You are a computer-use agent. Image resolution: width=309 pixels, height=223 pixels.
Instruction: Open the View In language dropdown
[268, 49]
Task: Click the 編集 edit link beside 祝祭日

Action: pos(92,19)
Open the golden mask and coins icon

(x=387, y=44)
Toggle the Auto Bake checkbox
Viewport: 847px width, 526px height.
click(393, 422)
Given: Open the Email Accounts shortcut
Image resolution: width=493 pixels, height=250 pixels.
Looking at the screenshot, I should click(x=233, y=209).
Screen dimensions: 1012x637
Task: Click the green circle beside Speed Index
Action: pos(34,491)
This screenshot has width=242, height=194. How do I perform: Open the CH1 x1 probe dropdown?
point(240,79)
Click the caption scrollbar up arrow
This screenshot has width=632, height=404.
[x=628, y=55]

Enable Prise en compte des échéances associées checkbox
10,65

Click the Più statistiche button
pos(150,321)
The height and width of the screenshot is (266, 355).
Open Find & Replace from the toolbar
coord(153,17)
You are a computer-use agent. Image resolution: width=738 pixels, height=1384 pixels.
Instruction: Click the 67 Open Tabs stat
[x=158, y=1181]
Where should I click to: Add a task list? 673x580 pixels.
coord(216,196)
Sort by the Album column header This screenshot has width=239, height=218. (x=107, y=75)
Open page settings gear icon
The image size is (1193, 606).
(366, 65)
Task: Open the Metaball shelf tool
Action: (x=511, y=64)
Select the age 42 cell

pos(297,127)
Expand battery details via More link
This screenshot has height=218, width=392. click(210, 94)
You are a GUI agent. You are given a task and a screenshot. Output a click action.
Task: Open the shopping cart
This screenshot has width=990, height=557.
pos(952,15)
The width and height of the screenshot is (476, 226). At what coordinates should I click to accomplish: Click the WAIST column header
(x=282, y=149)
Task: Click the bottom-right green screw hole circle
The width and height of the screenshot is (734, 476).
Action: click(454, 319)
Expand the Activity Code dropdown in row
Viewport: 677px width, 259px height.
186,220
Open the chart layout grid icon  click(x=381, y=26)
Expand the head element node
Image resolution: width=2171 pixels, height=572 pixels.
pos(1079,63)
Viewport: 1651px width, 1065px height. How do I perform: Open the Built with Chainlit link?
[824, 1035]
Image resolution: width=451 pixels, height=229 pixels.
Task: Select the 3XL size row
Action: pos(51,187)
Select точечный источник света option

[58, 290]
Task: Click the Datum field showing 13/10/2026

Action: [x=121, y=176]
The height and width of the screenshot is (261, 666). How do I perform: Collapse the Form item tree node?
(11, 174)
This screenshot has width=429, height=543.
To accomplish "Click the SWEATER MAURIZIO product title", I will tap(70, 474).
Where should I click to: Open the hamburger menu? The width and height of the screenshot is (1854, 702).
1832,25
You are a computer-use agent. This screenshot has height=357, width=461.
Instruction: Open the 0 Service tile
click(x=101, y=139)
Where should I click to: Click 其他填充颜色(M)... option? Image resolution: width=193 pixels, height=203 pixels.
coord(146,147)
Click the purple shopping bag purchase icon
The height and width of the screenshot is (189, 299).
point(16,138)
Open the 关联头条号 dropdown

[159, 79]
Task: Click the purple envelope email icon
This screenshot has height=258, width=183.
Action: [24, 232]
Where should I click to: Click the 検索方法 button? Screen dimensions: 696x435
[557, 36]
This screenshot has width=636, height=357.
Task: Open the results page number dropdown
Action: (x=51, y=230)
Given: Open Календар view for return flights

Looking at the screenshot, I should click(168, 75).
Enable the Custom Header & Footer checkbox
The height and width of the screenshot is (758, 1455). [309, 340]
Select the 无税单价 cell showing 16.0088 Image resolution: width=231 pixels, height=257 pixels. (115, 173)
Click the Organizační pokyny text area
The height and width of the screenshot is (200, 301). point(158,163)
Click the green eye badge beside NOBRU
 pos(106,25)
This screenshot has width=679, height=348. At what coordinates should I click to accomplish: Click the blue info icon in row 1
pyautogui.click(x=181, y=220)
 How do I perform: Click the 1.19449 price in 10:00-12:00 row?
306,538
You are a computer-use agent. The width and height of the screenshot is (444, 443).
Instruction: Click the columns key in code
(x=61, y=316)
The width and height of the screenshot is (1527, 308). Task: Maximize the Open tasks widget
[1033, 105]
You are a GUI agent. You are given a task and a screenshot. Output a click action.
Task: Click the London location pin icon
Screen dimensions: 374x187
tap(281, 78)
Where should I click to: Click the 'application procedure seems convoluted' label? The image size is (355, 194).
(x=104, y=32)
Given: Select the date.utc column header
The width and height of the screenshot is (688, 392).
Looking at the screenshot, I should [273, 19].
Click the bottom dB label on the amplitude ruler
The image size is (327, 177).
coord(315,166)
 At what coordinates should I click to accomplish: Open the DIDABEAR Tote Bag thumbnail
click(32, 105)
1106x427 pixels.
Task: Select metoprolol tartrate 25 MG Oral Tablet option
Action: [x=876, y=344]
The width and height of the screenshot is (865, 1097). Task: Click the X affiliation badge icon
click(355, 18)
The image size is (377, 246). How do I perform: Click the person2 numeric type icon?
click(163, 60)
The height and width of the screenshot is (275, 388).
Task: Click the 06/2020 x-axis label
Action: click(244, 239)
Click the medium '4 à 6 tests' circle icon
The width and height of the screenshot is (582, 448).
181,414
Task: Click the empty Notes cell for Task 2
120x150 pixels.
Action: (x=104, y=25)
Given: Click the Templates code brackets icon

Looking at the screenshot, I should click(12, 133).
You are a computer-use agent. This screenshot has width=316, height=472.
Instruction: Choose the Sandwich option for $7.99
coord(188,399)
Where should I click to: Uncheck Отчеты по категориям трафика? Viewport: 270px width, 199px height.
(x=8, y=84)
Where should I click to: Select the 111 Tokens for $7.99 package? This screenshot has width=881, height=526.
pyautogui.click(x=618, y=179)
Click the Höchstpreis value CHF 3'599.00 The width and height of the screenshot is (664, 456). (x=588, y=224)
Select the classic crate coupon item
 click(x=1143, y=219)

--- Activity ---
Set down the whole listing exactly.

--- Solution to this exercise ---
You are a computer-use agent. Image resolution: width=309 pixels, height=223 pixels.
Instruction: Open the View In language dropdown
[268, 49]
Task: Click the 編集 edit link beside 祝祭日

Action: pos(92,19)
Open the golden mask and coins icon

(x=387, y=44)
Toggle the Auto Bake checkbox
Viewport: 847px width, 526px height.
click(393, 422)
Given: Open the Email Accounts shortcut
Image resolution: width=493 pixels, height=250 pixels.
Looking at the screenshot, I should click(x=233, y=209).
Screen dimensions: 1012x637
Task: Click the green circle beside Speed Index
Action: pos(34,491)
This screenshot has width=242, height=194. How do I perform: Open the CH1 x1 probe dropdown?
point(240,79)
Click the caption scrollbar up arrow
This screenshot has width=632, height=404.
[x=628, y=55]

Enable Prise en compte des échéances associées checkbox
10,65

Click the Più statistiche button
pos(150,321)
The height and width of the screenshot is (266, 355).
Open Find & Replace from the toolbar
coord(153,17)
You are a computer-use agent. Image resolution: width=738 pixels, height=1384 pixels.
Instruction: Click the 67 Open Tabs stat
[x=158, y=1181]
Where should I click to: Add a task list? 673x580 pixels.
coord(216,196)
Sort by the Album column header This screenshot has width=239, height=218. (x=107, y=75)
Open page settings gear icon
The image size is (1193, 606).
(366, 65)
Task: Open the Metaball shelf tool
Action: (x=511, y=64)
Select the age 42 cell

pos(297,127)
Expand battery details via More link
This screenshot has height=218, width=392. click(210, 94)
You are a GUI agent. You are given a task and a screenshot. Output a click action.
Task: Open the shopping cart
This screenshot has width=990, height=557.
pos(952,15)
The width and height of the screenshot is (476, 226). At what coordinates should I click to accomplish: Click the WAIST column header
(x=282, y=149)
Task: Click the bottom-right green screw hole circle
The width and height of the screenshot is (734, 476).
Action: click(454, 319)
Expand the Activity Code dropdown in row
Viewport: 677px width, 259px height.
186,220
Open the chart layout grid icon  click(x=381, y=26)
Expand the head element node
Image resolution: width=2171 pixels, height=572 pixels.
pos(1079,63)
Viewport: 1651px width, 1065px height. How do I perform: Open the Built with Chainlit link?
[824, 1035]
Image resolution: width=451 pixels, height=229 pixels.
Task: Select the 3XL size row
Action: pos(51,187)
Select точечный источник света option

[58, 290]
Task: Click the Datum field showing 13/10/2026

Action: [x=121, y=176]
The height and width of the screenshot is (261, 666). How do I perform: Collapse the Form item tree node?
(11, 174)
This screenshot has width=429, height=543.
To accomplish "Click the SWEATER MAURIZIO product title", I will tap(70, 474).
Where should I click to: Open the hamburger menu? The width and height of the screenshot is (1854, 702).
1832,25
You are a computer-use agent. This screenshot has height=357, width=461.
Instruction: Open the 0 Service tile
click(x=101, y=139)
Where should I click to: Click 其他填充颜色(M)... option? Image resolution: width=193 pixels, height=203 pixels.
coord(146,147)
Click the purple shopping bag purchase icon
The height and width of the screenshot is (189, 299).
point(16,138)
Open the 关联头条号 dropdown

[159, 79]
Task: Click the purple envelope email icon
This screenshot has height=258, width=183.
Action: [24, 232]
Where should I click to: Click the 検索方法 button? Screen dimensions: 696x435
[557, 36]
This screenshot has width=636, height=357.
Task: Open the results page number dropdown
Action: (x=51, y=230)
Given: Open Календар view for return flights

Looking at the screenshot, I should click(168, 75).
Enable the Custom Header & Footer checkbox
The height and width of the screenshot is (758, 1455). [309, 340]
Select the 无税单价 cell showing 16.0088 Image resolution: width=231 pixels, height=257 pixels. (115, 173)
Click the Organizační pokyny text area
The height and width of the screenshot is (200, 301). point(158,163)
Click the green eye badge beside NOBRU
 pos(106,25)
This screenshot has width=679, height=348. At what coordinates should I click to accomplish: Click the blue info icon in row 1
pyautogui.click(x=181, y=220)
 How do I perform: Click the 1.19449 price in 10:00-12:00 row?
306,538
You are a computer-use agent. The width and height of the screenshot is (444, 443).
Instruction: Click the columns key in code
(x=61, y=316)
The width and height of the screenshot is (1527, 308). Task: Maximize the Open tasks widget
[1033, 105]
You are a GUI agent. You are given a task and a screenshot. Output a click action.
Task: Click the London location pin icon
Screen dimensions: 374x187
tap(281, 78)
Where should I click to: Click the 'application procedure seems convoluted' label? The image size is (355, 194).
(x=104, y=32)
Given: Select the date.utc column header
The width and height of the screenshot is (688, 392).
Looking at the screenshot, I should [273, 19].
Click the bottom dB label on the amplitude ruler
The image size is (327, 177).
coord(315,166)
 At what coordinates should I click to accomplish: Open the DIDABEAR Tote Bag thumbnail
click(32, 105)
1106x427 pixels.
Task: Select metoprolol tartrate 25 MG Oral Tablet option
Action: [x=876, y=344]
The width and height of the screenshot is (865, 1097). Task: Click the X affiliation badge icon
click(355, 18)
The image size is (377, 246). How do I perform: Click the person2 numeric type icon?
click(163, 60)
The height and width of the screenshot is (275, 388).
Task: Click the 06/2020 x-axis label
Action: click(244, 239)
Click the medium '4 à 6 tests' circle icon
The width and height of the screenshot is (582, 448).
181,414
Task: Click the empty Notes cell for Task 2
120x150 pixels.
Action: (x=104, y=25)
Given: Click the Templates code brackets icon

Looking at the screenshot, I should click(12, 133).
You are a computer-use agent. This screenshot has width=316, height=472.
Instruction: Choose the Sandwich option for $7.99
coord(188,399)
Where should I click to: Uncheck Отчеты по категориям трафика? Viewport: 270px width, 199px height.
(x=8, y=84)
Where should I click to: Select the 111 Tokens for $7.99 package? This screenshot has width=881, height=526.
pyautogui.click(x=618, y=179)
Click the Höchstpreis value CHF 3'599.00 The width and height of the screenshot is (664, 456). (x=588, y=224)
Select the classic crate coupon item
 click(x=1143, y=219)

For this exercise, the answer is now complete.